Dynamic Loss-Based Sample Reweighting for Improved Large Language Model Pretraining
Daouda Sow, Herbert Woisetschläger, Saikiran Bulusu, Shiqiang Wang, Hans-Arno Jacobsen, Yingbin Liang
TL;DR
This work tackles the inefficiency of uniform data sampling in large language model pretraining by introducing fully online, instance-level loss-based data reweighting. It develops a family of lightweight reweighting strategies (notably LinUpper) that modulate per-sample weights based on current losses, while preserving a bound on maximum weights to ensure stable convergence. A new theoretical framework characterizes how loss-based weighting affects gradient-based convergence bounds under convex interpolation, providing justification for down-weighting low-loss samples. Empirically, the methods yield faster convergence and improved performance across GPT-2 scale models and large Llama models, with stronger gains observed in larger models and when combined with domain-level reweighting (DoGE/DoReMi). The results suggest substantial data-efficiency benefits for LLM pretraining and point to practical, low-overhead integration into existing pipelines.
Abstract
Pretraining large language models (LLMs) on vast and heterogeneous datasets is crucial for achieving state-of-the-art performance across diverse downstream tasks. However, current training paradigms treat all samples equally, overlooking the importance or relevance of individual samples throughout the training process. Existing reweighting strategies, which primarily focus on group-level data importance, fail to leverage fine-grained instance-level information and do not adapt dynamically to individual sample importance as training progresses. In this paper, we introduce novel algorithms for dynamic, instance-level data reweighting aimed at improving both the efficiency and effectiveness of LLM pretraining.
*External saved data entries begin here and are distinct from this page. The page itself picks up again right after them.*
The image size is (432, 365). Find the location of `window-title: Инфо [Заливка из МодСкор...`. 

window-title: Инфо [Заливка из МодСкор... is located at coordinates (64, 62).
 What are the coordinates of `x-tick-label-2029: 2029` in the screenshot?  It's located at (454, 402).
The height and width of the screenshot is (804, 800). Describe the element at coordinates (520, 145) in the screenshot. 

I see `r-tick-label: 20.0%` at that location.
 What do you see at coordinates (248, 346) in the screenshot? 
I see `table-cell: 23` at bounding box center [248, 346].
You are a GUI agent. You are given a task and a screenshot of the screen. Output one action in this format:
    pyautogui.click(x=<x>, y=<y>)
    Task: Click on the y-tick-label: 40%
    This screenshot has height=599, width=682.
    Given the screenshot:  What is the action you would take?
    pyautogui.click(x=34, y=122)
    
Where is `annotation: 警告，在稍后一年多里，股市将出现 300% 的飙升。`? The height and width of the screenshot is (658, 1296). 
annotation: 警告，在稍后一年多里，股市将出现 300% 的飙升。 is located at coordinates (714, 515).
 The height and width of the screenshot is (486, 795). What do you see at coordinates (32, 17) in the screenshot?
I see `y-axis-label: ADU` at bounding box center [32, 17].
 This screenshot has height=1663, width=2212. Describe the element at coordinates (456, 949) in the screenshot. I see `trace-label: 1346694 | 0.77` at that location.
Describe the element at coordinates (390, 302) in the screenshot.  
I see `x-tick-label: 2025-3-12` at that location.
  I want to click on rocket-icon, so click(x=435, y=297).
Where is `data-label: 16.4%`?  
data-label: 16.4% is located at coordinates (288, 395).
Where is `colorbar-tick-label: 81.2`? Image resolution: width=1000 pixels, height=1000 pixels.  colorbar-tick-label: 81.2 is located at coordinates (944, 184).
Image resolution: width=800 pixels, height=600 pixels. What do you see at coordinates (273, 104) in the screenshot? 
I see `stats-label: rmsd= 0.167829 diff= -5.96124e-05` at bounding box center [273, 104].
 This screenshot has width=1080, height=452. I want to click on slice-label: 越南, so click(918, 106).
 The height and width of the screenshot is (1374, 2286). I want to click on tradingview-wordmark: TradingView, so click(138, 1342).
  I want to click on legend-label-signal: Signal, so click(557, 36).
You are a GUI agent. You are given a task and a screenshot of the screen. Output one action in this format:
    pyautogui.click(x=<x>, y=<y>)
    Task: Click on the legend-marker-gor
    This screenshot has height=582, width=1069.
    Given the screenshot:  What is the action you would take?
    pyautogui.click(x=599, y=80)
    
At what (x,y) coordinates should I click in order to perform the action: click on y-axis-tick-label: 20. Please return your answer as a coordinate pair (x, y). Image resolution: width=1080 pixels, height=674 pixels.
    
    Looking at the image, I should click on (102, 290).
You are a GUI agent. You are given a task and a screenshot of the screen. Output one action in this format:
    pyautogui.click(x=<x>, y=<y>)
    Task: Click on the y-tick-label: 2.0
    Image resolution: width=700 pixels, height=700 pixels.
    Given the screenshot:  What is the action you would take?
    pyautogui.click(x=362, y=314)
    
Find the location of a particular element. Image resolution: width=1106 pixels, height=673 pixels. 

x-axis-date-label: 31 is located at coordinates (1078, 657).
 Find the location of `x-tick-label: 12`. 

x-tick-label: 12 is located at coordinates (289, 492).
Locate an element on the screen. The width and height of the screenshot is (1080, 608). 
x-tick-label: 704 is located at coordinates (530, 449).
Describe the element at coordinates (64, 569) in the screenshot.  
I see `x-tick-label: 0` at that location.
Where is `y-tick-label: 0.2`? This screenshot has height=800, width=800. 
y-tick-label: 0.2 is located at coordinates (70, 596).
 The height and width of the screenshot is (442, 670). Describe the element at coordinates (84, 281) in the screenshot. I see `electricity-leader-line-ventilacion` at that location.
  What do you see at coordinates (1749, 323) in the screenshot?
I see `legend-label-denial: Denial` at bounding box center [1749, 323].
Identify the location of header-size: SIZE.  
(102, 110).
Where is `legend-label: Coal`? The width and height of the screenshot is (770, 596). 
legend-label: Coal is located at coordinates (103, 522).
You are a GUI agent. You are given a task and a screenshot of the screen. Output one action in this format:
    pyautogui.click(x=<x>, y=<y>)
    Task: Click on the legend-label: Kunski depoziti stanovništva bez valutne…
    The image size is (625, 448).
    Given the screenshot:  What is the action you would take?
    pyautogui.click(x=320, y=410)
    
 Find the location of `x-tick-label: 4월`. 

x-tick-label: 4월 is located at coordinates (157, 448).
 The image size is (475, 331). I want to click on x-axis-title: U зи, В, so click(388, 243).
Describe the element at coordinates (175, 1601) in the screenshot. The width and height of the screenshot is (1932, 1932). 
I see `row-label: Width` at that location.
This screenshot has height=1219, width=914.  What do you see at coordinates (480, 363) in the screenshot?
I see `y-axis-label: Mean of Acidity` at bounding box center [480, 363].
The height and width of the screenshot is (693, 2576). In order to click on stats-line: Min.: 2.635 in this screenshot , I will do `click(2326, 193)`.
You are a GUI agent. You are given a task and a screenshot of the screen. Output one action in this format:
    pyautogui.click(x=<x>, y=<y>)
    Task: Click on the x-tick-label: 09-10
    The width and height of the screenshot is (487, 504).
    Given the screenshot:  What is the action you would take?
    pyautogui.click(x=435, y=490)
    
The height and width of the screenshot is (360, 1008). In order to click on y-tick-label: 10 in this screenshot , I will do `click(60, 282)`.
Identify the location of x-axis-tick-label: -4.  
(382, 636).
Our methods adjust the weight of each training sample based on its loss value in an online fashion, allowing the model to dynamically focus on more informative or important samples at the current training stage. In particular, our framework allows us to systematically devise reweighting strategies deprioritizing redundant or uninformative data, which we find tend to work best. Furthermore, we develop a new theoretical framework for analyzing the impact of loss-based reweighting on the convergence of gradient-based optimization, providing the first formal characterization of how these strategies affect convergence bounds. We empirically validate our approach across a spectrum of tasks, from pretraining 7B and 1.4B parameter LLMs to smaller-scale language models and linear regression problems, demonstrating that our loss-based reweighting approach can lead to faster convergence and significantly improved performance.